Het heeft me nooit van liefde voor taal en aanbidding voor mooie woorden kunnen afbrengen en ik roep al Franskes vrienden dan ook op hun eigen favoriete woorden in te sturen. Geselecteerde nominaties worden hieronder, samen met mijn eigen favorieten en voorzien van een hoogseigen definitie en alfabetisch gerangschikt.

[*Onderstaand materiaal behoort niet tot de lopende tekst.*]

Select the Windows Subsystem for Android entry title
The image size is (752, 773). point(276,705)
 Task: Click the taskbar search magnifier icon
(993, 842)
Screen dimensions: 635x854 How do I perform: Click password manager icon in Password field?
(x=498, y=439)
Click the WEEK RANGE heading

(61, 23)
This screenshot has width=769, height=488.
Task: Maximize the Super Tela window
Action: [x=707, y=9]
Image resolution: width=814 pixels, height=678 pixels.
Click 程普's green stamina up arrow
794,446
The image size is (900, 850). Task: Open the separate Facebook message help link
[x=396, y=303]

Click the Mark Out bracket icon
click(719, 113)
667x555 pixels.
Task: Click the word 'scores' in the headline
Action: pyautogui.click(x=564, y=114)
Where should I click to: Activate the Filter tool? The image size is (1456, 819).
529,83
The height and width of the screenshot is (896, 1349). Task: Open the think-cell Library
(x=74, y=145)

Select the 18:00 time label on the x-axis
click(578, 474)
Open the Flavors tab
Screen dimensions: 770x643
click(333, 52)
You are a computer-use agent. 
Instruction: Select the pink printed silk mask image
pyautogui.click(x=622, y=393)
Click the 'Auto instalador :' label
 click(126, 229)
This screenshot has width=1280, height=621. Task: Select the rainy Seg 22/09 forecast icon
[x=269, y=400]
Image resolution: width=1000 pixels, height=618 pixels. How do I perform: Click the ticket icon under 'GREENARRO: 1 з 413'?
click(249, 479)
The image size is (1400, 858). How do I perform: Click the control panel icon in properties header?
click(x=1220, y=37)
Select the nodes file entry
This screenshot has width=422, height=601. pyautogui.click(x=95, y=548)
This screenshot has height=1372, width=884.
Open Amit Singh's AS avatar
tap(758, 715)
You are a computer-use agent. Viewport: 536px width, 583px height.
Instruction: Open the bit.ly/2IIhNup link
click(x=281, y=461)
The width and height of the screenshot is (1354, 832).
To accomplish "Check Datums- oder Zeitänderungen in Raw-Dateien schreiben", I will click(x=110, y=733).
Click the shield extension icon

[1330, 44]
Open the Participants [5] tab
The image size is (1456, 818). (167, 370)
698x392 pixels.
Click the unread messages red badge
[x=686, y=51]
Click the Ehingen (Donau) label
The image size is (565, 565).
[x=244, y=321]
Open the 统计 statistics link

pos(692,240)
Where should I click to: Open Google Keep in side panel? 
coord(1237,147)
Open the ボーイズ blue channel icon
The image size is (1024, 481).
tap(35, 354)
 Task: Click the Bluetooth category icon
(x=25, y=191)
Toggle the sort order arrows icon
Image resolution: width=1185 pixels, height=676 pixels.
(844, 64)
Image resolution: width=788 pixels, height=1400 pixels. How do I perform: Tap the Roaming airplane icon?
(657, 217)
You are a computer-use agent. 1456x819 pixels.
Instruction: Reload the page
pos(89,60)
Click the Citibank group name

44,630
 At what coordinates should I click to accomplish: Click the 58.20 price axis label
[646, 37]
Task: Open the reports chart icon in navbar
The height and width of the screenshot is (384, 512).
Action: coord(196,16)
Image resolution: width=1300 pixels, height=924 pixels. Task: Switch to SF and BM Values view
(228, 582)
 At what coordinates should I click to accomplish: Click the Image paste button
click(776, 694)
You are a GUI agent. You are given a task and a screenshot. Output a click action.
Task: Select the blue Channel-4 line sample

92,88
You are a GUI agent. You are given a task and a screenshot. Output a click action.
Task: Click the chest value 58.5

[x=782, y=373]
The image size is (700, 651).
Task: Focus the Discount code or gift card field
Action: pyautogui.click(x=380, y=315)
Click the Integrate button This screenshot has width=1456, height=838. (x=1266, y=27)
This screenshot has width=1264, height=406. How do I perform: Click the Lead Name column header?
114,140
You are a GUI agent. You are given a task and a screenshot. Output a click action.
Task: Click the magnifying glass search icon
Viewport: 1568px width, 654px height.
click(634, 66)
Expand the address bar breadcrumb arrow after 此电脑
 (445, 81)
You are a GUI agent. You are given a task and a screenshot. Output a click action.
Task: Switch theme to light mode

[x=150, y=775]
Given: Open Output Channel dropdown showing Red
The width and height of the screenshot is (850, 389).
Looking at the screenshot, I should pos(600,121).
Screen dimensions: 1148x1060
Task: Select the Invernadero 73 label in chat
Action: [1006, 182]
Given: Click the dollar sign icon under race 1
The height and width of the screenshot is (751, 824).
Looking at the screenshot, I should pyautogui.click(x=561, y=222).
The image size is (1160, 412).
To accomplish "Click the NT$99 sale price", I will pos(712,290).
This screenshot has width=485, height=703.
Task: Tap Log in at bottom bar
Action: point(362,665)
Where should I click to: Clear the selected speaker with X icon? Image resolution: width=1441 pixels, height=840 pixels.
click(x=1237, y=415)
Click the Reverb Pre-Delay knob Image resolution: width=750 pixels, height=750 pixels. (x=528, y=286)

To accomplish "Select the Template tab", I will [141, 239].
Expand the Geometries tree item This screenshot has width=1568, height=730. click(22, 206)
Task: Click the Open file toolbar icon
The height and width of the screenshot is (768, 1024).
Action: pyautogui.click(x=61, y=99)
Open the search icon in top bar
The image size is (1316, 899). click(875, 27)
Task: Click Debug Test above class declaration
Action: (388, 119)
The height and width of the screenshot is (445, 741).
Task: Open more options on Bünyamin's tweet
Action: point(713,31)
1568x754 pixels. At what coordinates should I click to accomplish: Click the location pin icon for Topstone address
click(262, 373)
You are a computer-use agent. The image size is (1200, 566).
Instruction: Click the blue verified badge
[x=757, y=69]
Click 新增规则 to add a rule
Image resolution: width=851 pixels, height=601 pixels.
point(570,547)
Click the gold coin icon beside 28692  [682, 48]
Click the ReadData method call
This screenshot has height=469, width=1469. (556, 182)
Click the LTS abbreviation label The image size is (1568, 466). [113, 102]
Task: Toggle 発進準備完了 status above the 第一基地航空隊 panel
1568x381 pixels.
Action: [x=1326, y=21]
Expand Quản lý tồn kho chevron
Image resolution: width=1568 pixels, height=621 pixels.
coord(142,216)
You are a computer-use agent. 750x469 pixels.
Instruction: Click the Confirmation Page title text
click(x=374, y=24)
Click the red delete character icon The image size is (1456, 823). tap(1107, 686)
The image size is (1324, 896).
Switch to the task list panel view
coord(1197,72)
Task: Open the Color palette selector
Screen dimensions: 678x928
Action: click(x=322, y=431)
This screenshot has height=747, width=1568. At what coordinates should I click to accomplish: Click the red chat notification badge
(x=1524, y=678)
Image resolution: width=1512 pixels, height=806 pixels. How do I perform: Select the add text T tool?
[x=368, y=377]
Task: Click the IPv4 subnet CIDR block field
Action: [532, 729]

Archaïsch: Met uitgesproken rigide ouderwetsheid
Lollepot: Volgelinge van Sappho
Rabauw: Volgens de encyclopedie van de Nederlandse taal: een aard-, veld-, boomvrucht; een winterappel; een boom of plant; een verzamelnaam voor bomen en planten; een woesteling; een wellusteling; een ruw onbeschoft persoon; galgenaas; een bedelaar; een beroep; een deugniet. Eigenlijk weten ze het dus zelf niet.
Schadenfreude: Vreugde om het (terechte) leed van zijn/haar medemens
*lett. :vrije taal
Wanderlust & Fingerspitzengefühl : Duitse klassiekers in mooiewoordenlijstjes, maar ze zijn te leuk om ze enkel daarom niet te nomineren.
Persoonlijke favorieten :
waanzin/Wahnsinn
geestdrift en, in the same vein, geestig
lollepot, een oud woord voor laize dat gebruikt werd in die laizedocumentaire die Justin op haar FBprofiel heeft gezet en waarvan ik een stukje heb bekeken.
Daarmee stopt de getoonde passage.